De vuelta al tajo comenzaban a estorbar las ropas de abrigo que portábamos y se iban quedando, unas veces a lo largo del recorrido, otras atadas en nuestra cintura, lo cual variaba mínimamente el paisaje. Era entonces cuando madre comenzaba a contarnos historias, conocidas a veces, inventadas otras; pero siempre bonitas y que te dejaban esa sensación que, apenas terminar una, ya estabas deseando que empezase otra.

Las horas transcurrían bajo un sol que, a pesar de portar ya sombreros, viseras o pañuelos, comenzaba a dejarse notar, provocando que las primeras gotas de sudor recorrieran nuestro rostro. Para entonces,

No olviden que el pasado se puede vivir hoy a través de la memoria

ya con la calor, el sonido que nos acompañaba era el de las hojas y las vainas de las alubias con sus quejidos de muerte.

Sin apenas darnos cuenta del paso del tiempo entre vuelta y vuelta, embelesados con las historias, se acercaba la hora de parar a tomar las diez. Y no, no nos comíamos el reloj, así llamábamos a ese trozo de pan con chorizo, salchichón, queso o lo que se terciase ese día para reponer fuerzas y acompañarlo con ese sorbo de agua aún fresca y que sabía a gloria. Una vez acabado el tentempié, volver al trabajo suponía una lucha entre el quiero y no quiero; pero había que volver y lo hacíamos con más resignación que fuerza de voluntad. Al abandonar el refugio de nuestro descanso, estirábamos nuestro cuerpo y nuestros huesos se recolocaban, entonando su música particular.

Lorenzo (el sol) ya no tenía compasión y caía a plomo, haciendo que las fuerzas menguaran y el ritmo decayese. A madre aún le quedaban fuerzas para amenizar el rato; esta vez con canciones que nosotros escuchábamos embelesados, pues cada día nos enseñaba alguna diferente; y conseguía que olvidásemos aquello que hacíamos ya casi de mala gana. Ni que decir tiene que al final de cada vuelta, acudíamos a beber un agua cada vez más caliente y que se iba agotando. Sumado al cansancio que ya se acumulaba, hacía mella en la gente más joven hasta el punto de aprovechar cada llegada a la cabecera para sentarse. Entonces una vez padre, otra madre, soltaban las mismas frases: “vamos que ya queda poco; venga que es la última… Siempre era la última pero nunca se acababa. Así que esperábamos expectantes ese momento en que padre miraba el sol y ante nuestras miradas ansiosas, soltaba aquello de: “ya casi son las dos, hora de ir pa casa”. Sorprendentemente recobrábamos la energía para recoger rápidamente las cosas, y ni qué decir tiene que era uno de esos momentos en el que jamás íbamos a protestar. La media jornada de ese día se daba por terminada.

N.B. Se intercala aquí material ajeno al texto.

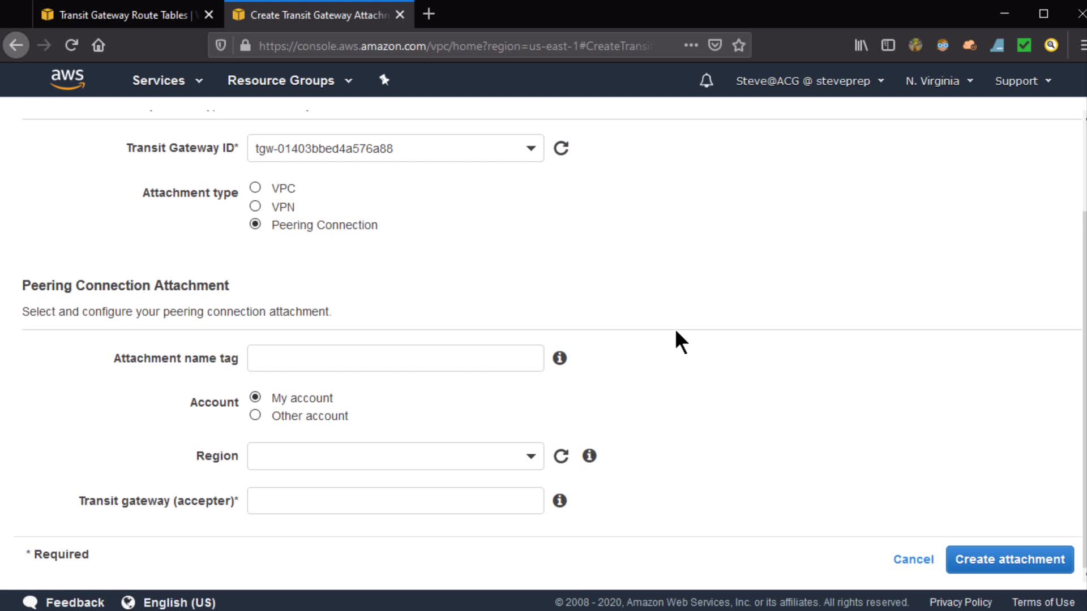Click info icon beside Attachment name tag
The image size is (1087, 611).
[x=559, y=358]
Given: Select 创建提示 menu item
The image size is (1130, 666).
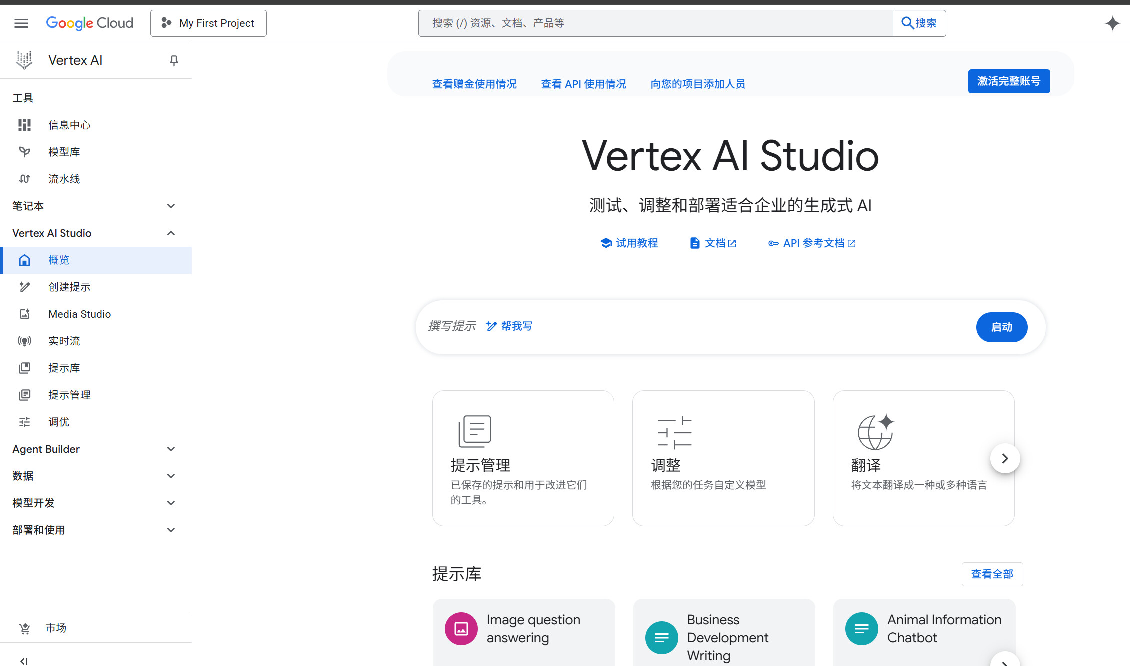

Pd: Para todos aquellos que lo han vivido. Y para los que no lo han hecho, lo puedan conocer a través de estas palabras. No olviden que el pasado se puede vivir hoy a través de la memoria.

Dedicado también a todos esos padres que nos han hecho vivir momentos como estos y que despiertan cierta nostalgia. Entre estos, dedicado muy especialmente a mi madre.